**Recorded information:**
————————

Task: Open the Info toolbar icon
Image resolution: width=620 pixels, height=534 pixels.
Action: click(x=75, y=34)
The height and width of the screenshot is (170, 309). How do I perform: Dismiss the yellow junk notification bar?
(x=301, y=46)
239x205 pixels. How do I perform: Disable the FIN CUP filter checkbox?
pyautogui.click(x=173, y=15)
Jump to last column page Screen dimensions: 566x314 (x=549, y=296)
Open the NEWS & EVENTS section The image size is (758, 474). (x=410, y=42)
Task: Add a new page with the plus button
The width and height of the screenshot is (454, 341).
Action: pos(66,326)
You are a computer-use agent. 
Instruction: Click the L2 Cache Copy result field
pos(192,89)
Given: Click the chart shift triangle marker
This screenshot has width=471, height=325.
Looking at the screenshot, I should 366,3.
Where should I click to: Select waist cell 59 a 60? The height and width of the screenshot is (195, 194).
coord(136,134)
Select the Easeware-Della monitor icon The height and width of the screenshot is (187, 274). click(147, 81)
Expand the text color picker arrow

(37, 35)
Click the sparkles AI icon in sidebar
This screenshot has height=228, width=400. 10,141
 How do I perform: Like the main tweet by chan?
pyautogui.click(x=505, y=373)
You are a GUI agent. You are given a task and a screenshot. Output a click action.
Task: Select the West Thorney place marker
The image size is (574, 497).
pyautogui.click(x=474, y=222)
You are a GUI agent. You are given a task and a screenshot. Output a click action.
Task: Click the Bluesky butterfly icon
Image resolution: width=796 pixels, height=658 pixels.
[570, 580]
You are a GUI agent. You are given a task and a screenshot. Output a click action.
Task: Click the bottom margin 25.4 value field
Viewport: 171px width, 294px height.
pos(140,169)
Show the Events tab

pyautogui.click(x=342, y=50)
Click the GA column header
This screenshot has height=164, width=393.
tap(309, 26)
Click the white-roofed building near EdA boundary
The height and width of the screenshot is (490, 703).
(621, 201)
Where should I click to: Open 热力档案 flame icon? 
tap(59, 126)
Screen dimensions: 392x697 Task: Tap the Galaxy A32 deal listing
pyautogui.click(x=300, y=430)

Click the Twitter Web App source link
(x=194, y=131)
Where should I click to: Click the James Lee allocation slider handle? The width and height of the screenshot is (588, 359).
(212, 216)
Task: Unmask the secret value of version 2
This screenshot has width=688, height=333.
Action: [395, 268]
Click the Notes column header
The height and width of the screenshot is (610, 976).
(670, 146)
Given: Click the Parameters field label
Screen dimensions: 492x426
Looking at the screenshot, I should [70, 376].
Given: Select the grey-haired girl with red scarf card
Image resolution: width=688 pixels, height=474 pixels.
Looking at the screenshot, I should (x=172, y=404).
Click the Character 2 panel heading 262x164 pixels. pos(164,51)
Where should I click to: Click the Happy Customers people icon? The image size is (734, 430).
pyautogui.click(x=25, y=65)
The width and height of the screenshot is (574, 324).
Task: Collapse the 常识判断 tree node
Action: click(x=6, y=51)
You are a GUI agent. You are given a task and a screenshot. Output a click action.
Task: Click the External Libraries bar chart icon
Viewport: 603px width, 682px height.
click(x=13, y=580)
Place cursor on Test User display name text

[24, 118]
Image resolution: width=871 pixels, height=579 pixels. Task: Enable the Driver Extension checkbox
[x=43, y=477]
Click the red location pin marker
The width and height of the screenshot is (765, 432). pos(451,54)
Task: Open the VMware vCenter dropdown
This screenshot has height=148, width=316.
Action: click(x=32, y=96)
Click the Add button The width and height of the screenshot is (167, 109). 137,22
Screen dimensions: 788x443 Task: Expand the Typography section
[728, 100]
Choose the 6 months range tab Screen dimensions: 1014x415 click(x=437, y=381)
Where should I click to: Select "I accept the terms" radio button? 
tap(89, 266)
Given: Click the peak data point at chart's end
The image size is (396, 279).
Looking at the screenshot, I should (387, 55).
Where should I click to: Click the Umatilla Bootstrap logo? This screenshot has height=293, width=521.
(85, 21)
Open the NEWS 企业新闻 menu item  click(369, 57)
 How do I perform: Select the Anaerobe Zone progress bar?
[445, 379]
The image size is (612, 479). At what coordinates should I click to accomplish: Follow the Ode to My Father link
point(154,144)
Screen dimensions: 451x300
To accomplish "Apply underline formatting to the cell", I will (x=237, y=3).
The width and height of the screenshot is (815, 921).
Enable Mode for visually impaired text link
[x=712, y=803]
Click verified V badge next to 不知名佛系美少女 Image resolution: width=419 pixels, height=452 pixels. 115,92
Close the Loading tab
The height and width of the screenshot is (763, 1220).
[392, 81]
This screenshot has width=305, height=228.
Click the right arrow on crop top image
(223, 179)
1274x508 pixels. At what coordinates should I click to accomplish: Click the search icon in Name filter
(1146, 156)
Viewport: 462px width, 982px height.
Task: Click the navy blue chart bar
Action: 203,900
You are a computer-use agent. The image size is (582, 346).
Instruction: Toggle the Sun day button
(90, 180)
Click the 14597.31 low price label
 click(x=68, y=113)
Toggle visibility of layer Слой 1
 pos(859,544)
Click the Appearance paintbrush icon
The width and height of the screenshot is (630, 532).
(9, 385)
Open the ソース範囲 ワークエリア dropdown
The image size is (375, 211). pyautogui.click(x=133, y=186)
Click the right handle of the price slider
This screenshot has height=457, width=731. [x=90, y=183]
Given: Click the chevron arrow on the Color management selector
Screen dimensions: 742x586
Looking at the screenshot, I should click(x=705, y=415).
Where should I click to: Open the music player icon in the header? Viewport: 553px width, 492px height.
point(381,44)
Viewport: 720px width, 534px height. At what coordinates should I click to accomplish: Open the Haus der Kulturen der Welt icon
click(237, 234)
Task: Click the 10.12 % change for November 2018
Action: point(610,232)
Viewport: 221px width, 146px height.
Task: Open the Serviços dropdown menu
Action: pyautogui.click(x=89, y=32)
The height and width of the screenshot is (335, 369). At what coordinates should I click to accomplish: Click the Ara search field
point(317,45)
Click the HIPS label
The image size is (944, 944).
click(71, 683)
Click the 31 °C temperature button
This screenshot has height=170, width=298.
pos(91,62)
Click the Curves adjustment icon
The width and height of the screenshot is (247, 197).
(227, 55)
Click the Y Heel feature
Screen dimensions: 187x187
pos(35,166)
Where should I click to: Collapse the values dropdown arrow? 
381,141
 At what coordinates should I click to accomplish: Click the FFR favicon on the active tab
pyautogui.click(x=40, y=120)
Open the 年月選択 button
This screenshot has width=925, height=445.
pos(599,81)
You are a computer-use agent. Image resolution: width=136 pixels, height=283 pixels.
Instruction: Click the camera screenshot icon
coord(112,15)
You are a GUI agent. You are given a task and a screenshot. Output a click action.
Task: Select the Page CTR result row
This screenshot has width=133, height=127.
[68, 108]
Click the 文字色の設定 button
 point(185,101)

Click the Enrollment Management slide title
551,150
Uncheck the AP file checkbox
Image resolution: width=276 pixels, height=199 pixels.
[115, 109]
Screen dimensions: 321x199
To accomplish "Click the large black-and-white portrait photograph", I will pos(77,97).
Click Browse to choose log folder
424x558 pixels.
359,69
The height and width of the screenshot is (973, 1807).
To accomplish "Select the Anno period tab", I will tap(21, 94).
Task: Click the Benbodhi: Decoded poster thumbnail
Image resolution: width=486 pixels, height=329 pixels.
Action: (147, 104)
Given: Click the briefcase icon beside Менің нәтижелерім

————————

**Work to complete:**
Figure out how many lines of the data above include "will", then give the number and nothing more.

**Written answer:**
3